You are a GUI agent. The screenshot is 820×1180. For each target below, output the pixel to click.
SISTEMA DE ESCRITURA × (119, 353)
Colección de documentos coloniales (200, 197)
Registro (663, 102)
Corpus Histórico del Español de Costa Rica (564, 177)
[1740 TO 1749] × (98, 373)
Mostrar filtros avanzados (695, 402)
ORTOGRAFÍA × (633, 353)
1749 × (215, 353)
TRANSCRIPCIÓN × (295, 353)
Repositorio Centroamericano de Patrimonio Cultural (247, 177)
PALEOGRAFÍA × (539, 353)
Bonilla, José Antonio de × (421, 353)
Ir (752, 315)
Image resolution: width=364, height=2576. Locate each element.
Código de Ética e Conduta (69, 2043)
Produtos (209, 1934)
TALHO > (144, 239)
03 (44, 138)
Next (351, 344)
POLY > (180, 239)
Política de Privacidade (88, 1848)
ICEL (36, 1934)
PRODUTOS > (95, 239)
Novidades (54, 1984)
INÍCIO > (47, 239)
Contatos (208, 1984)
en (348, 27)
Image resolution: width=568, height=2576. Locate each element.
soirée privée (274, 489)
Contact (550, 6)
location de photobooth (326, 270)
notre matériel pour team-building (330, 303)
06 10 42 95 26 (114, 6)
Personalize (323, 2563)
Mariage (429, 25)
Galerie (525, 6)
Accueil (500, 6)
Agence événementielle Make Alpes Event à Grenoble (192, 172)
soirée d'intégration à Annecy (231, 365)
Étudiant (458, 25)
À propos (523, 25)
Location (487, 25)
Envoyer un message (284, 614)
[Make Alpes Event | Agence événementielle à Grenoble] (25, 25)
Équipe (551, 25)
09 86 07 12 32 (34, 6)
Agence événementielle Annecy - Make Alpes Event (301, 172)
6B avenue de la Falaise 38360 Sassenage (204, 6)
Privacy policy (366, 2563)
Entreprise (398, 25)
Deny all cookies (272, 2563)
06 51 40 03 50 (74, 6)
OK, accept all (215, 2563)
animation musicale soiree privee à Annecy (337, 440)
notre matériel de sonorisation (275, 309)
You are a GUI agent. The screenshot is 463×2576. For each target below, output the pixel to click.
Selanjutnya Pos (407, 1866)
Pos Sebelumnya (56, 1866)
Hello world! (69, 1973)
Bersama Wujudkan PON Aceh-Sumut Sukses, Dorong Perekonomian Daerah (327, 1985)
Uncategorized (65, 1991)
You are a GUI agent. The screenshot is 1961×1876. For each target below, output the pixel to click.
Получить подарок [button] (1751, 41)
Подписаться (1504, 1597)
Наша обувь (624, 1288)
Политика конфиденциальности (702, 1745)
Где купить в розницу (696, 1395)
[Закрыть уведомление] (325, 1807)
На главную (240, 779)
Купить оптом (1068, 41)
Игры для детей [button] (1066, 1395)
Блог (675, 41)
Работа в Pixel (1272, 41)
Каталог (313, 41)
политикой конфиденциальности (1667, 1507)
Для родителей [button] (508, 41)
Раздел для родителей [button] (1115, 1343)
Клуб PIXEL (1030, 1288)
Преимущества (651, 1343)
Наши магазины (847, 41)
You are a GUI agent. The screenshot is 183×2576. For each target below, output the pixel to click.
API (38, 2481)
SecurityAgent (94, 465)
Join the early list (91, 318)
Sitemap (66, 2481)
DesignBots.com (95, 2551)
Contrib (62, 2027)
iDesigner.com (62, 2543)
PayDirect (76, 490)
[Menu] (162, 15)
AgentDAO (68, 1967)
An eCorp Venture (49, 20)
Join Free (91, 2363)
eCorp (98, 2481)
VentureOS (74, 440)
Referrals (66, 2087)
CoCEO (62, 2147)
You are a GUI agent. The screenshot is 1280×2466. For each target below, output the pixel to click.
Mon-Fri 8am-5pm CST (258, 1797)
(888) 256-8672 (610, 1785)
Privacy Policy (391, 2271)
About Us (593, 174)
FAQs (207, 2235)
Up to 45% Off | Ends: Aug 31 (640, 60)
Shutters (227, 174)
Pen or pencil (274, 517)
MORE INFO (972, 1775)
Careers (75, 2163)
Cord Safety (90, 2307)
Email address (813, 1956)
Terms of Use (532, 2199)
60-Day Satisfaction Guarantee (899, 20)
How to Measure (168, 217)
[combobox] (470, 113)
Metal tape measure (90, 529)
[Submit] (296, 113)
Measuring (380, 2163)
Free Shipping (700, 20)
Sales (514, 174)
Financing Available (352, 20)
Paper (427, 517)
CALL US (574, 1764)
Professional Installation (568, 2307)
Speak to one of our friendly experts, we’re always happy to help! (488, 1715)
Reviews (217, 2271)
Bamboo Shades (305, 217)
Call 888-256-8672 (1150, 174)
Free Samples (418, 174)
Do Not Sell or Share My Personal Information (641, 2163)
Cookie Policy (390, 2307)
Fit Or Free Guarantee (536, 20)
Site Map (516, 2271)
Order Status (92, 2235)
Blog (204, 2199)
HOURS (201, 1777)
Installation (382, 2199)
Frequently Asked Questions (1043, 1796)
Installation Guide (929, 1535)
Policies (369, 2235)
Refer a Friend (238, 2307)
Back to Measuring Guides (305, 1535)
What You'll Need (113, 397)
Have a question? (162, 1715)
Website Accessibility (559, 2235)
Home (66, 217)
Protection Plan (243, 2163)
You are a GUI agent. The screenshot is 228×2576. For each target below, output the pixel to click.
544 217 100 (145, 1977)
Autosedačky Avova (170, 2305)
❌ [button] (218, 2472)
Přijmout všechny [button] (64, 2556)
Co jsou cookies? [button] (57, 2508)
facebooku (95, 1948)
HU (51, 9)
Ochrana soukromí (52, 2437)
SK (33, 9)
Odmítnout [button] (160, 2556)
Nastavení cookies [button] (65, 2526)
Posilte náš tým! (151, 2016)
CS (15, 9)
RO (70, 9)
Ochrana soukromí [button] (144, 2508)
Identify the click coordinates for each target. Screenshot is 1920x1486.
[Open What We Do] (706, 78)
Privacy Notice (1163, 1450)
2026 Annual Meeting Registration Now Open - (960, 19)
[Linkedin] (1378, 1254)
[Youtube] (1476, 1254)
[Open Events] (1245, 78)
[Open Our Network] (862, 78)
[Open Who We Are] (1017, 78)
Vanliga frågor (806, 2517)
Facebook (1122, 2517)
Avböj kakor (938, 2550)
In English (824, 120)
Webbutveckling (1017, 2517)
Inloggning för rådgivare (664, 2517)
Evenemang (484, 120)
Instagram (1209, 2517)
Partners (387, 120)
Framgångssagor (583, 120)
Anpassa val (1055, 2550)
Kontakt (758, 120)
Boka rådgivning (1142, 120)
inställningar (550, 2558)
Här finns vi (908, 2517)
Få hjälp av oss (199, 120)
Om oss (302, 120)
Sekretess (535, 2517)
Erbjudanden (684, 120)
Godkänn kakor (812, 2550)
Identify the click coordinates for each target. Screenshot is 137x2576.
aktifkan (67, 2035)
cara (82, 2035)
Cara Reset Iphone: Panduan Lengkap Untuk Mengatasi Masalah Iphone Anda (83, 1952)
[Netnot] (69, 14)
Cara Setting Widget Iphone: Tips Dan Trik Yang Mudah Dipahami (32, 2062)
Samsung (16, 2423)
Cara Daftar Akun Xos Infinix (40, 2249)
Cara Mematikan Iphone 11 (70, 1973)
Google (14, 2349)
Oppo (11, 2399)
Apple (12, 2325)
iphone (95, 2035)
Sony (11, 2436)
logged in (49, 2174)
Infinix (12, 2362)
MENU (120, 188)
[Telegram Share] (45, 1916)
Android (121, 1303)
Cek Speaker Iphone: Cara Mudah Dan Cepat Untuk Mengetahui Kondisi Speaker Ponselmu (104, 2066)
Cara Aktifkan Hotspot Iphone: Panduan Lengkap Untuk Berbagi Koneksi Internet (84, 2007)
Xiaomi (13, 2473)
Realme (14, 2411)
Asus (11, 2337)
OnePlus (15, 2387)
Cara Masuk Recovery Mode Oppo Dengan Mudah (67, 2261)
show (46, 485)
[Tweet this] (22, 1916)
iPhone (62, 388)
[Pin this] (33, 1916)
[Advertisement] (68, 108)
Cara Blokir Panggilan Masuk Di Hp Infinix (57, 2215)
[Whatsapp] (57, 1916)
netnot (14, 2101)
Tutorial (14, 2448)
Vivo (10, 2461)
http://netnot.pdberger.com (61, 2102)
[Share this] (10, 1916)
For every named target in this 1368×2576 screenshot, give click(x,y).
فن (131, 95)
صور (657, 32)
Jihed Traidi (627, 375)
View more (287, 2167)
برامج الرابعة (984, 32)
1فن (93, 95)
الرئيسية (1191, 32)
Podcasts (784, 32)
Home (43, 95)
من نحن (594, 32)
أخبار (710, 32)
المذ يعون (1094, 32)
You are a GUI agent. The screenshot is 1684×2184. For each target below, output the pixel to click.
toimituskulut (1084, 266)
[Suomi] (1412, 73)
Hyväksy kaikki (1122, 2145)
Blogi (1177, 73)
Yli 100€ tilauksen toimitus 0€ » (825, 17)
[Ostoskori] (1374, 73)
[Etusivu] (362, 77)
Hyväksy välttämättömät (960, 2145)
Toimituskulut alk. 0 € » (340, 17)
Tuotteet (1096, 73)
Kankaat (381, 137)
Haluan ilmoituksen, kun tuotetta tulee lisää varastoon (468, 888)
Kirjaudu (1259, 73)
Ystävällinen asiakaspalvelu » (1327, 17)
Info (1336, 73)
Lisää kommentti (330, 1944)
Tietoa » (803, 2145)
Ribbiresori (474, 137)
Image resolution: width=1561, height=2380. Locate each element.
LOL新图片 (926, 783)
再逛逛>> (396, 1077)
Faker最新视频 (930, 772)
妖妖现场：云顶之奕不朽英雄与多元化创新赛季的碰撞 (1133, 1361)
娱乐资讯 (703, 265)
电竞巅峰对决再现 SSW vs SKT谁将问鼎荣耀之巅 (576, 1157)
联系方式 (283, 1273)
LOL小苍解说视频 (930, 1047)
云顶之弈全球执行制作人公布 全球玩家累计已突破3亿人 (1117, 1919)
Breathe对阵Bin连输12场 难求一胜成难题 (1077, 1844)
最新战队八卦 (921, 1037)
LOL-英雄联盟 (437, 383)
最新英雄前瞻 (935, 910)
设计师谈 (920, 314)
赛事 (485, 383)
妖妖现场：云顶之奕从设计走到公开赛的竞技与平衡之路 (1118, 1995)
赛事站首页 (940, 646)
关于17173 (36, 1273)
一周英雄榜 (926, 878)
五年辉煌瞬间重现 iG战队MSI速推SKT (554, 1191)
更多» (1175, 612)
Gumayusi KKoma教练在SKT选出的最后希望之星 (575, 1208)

☆ ☆ ☆

* Directions:
Retype, in the same exact form, the lines of the material above from the line holding "[Share this] (10, 1916)" through the line holding "赛事 (485, 383)".

* Solution below:
[Share this] (10, 1916)
For every named target in this 1368×2576 screenshot, give click(x,y).
فن (131, 95)
صور (657, 32)
Jihed Traidi (627, 375)
View more (287, 2167)
برامج الرابعة (984, 32)
1فن (93, 95)
الرئيسية (1191, 32)
Podcasts (784, 32)
Home (43, 95)
من نحن (594, 32)
أخبار (710, 32)
المذ يعون (1094, 32)
You are a GUI agent. The screenshot is 1684×2184. For each target below, output the pixel to click.
toimituskulut (1084, 266)
[Suomi] (1412, 73)
Hyväksy kaikki (1122, 2145)
Blogi (1177, 73)
Yli 100€ tilauksen toimitus 0€ » (825, 17)
[Ostoskori] (1374, 73)
[Etusivu] (362, 77)
Hyväksy välttämättömät (960, 2145)
Toimituskulut alk. 0 € » (340, 17)
Tuotteet (1096, 73)
Kankaat (381, 137)
Haluan ilmoituksen, kun tuotetta tulee lisää varastoon (468, 888)
Kirjaudu (1259, 73)
Ystävällinen asiakaspalvelu » (1327, 17)
Info (1336, 73)
Lisää kommentti (330, 1944)
Tietoa » (803, 2145)
Ribbiresori (474, 137)
Image resolution: width=1561, height=2380. Locate each element.
LOL新图片 (926, 783)
再逛逛>> (396, 1077)
Faker最新视频 (930, 772)
妖妖现场：云顶之奕不朽英雄与多元化创新赛季的碰撞 (1133, 1361)
娱乐资讯 (703, 265)
电竞巅峰对决再现 SSW vs SKT谁将问鼎荣耀之巅 (576, 1157)
联系方式 (283, 1273)
LOL小苍解说视频 (930, 1047)
云顶之弈全球执行制作人公布 全球玩家累计已突破3亿人 (1117, 1919)
Breathe对阵Bin连输12场 难求一胜成难题 (1077, 1844)
最新战队八卦 (921, 1037)
LOL-英雄联盟 (437, 383)
最新英雄前瞻 (935, 910)
设计师谈 (920, 314)
赛事 (485, 383)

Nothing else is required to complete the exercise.